What to produce: Put the items into a two-column CSV with columns item_text and answer, one row per item. Begin at the line that has "Given: Open the 11.9K Reposts list" and stop after the line that has "Looking at the". Quote each field, turn line breaks into spaces, and leave the pictures out.

— Start Provided records —

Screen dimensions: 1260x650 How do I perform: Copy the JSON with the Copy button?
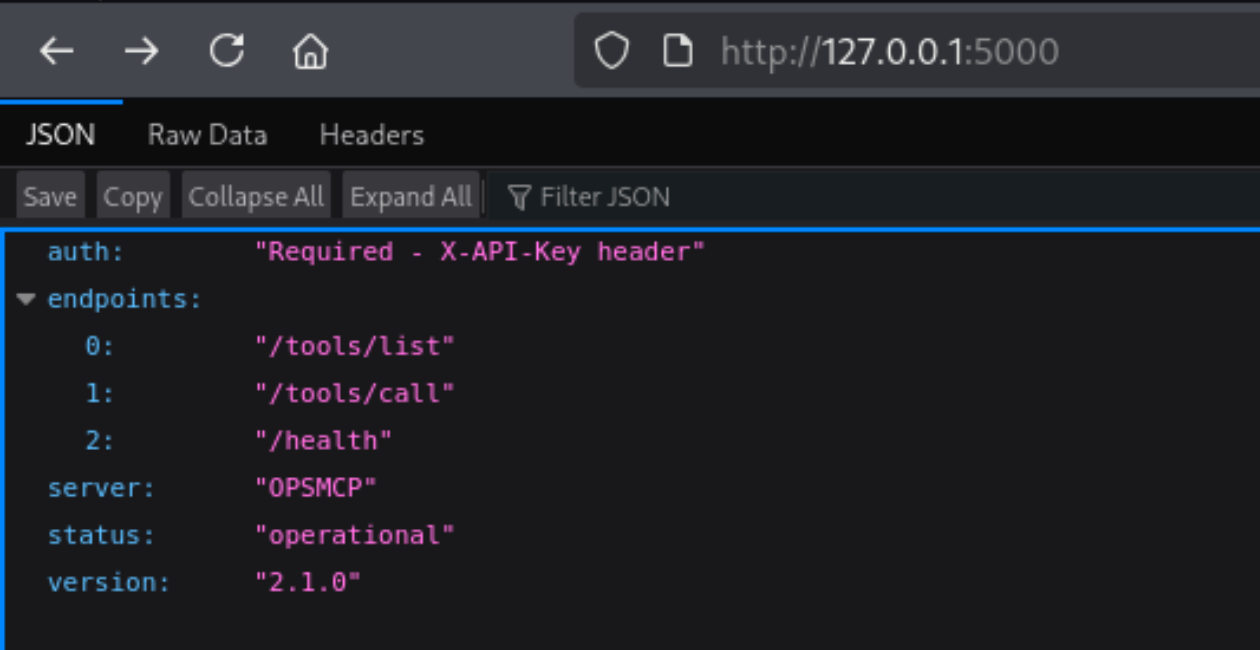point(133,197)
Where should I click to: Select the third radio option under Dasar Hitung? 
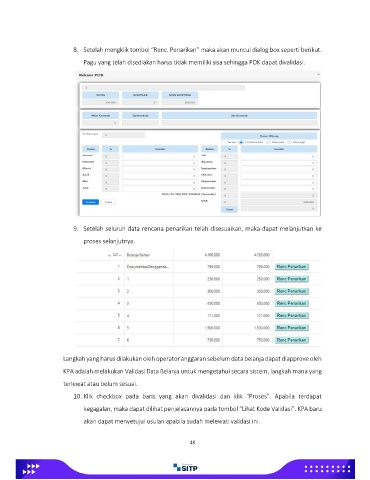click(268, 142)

— End Provided records —
— Start Provided records —

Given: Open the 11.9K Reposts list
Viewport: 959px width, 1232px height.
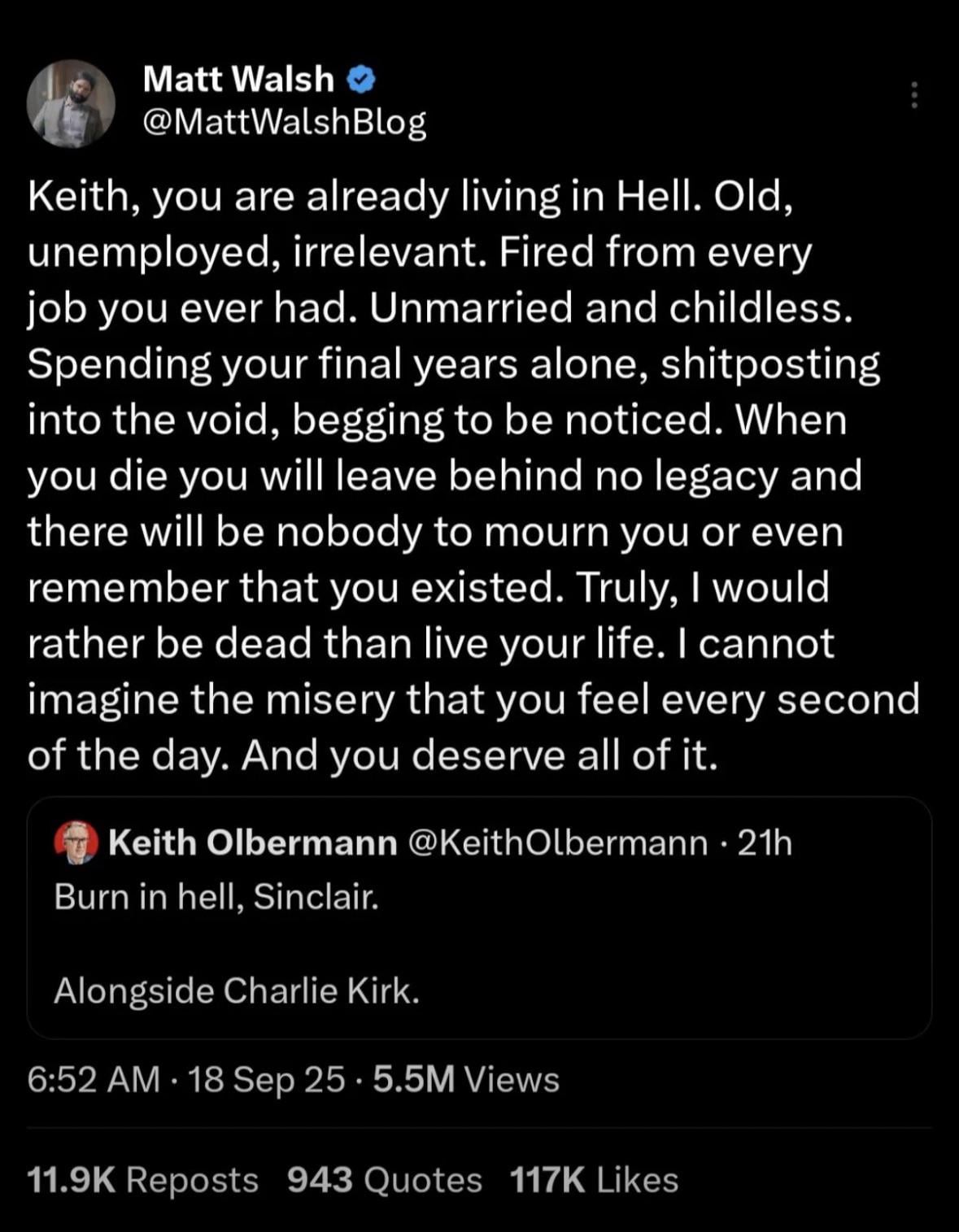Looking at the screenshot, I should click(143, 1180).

— End Provided records —

Solved exercise:
item_text,answer
"Given: Open the 11.9K Reposts list Viewport: 959px width, 1232px height.","Looking at the screenshot, I should click(143, 1180)."